● Required work: Reproduce each record exactly, leaving out no line.

● Saved data entries:
================================
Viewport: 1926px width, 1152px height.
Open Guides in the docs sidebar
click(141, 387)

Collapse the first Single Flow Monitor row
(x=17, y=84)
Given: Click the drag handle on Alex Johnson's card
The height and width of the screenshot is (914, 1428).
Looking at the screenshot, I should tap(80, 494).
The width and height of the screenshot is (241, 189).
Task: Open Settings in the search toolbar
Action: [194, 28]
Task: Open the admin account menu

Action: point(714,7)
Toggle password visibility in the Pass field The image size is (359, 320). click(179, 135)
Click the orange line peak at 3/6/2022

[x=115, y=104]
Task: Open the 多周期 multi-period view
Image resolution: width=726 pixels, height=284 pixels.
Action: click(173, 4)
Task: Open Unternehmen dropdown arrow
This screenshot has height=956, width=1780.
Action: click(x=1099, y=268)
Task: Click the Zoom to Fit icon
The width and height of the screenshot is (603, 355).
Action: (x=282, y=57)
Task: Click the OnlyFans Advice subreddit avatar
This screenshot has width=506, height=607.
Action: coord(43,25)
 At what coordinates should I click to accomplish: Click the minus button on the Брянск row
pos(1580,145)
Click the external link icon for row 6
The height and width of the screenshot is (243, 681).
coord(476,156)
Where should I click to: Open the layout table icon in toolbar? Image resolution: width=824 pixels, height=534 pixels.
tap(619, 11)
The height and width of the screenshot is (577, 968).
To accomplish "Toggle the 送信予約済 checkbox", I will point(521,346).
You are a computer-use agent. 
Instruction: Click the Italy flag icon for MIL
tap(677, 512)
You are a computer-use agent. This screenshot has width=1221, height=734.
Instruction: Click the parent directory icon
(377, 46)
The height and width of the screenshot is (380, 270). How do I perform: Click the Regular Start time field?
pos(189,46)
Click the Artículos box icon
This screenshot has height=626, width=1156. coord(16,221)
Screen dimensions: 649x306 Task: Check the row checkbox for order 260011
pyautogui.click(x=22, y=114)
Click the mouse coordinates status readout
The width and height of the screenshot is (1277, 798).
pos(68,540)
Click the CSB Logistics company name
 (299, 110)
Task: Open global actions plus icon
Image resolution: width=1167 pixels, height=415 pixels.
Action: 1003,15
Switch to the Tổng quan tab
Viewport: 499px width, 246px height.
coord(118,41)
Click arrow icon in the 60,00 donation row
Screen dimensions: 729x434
================================
● Answer section:
Viewport: 1926px width, 1152px height.
Open Guides in the docs sidebar
click(141, 387)

Collapse the first Single Flow Monitor row
(x=17, y=84)
Given: Click the drag handle on Alex Johnson's card
The height and width of the screenshot is (914, 1428).
Looking at the screenshot, I should tap(80, 494).
The width and height of the screenshot is (241, 189).
Task: Open Settings in the search toolbar
Action: [194, 28]
Task: Open the admin account menu

Action: point(714,7)
Toggle password visibility in the Pass field The image size is (359, 320). click(179, 135)
Click the orange line peak at 3/6/2022

[x=115, y=104]
Task: Open the 多周期 multi-period view
Image resolution: width=726 pixels, height=284 pixels.
Action: click(173, 4)
Task: Open Unternehmen dropdown arrow
This screenshot has height=956, width=1780.
Action: click(x=1099, y=268)
Task: Click the Zoom to Fit icon
The width and height of the screenshot is (603, 355).
Action: (x=282, y=57)
Task: Click the OnlyFans Advice subreddit avatar
This screenshot has width=506, height=607.
Action: coord(43,25)
 At what coordinates should I click to accomplish: Click the minus button on the Брянск row
pos(1580,145)
Click the external link icon for row 6
The height and width of the screenshot is (243, 681).
coord(476,156)
Where should I click to: Open the layout table icon in toolbar? Image resolution: width=824 pixels, height=534 pixels.
tap(619, 11)
The height and width of the screenshot is (577, 968).
To accomplish "Toggle the 送信予約済 checkbox", I will point(521,346).
You are a computer-use agent. 
Instruction: Click the Italy flag icon for MIL
tap(677, 512)
You are a computer-use agent. This screenshot has width=1221, height=734.
Instruction: Click the parent directory icon
(377, 46)
The height and width of the screenshot is (380, 270). How do I perform: Click the Regular Start time field?
pos(189,46)
Click the Artículos box icon
This screenshot has height=626, width=1156. coord(16,221)
Screen dimensions: 649x306 Task: Check the row checkbox for order 260011
pyautogui.click(x=22, y=114)
Click the mouse coordinates status readout
The width and height of the screenshot is (1277, 798).
pos(68,540)
Click the CSB Logistics company name
 (299, 110)
Task: Open global actions plus icon
Image resolution: width=1167 pixels, height=415 pixels.
Action: 1003,15
Switch to the Tổng quan tab
Viewport: 499px width, 246px height.
coord(118,41)
Click arrow icon in the 60,00 donation row
Screen dimensions: 729x434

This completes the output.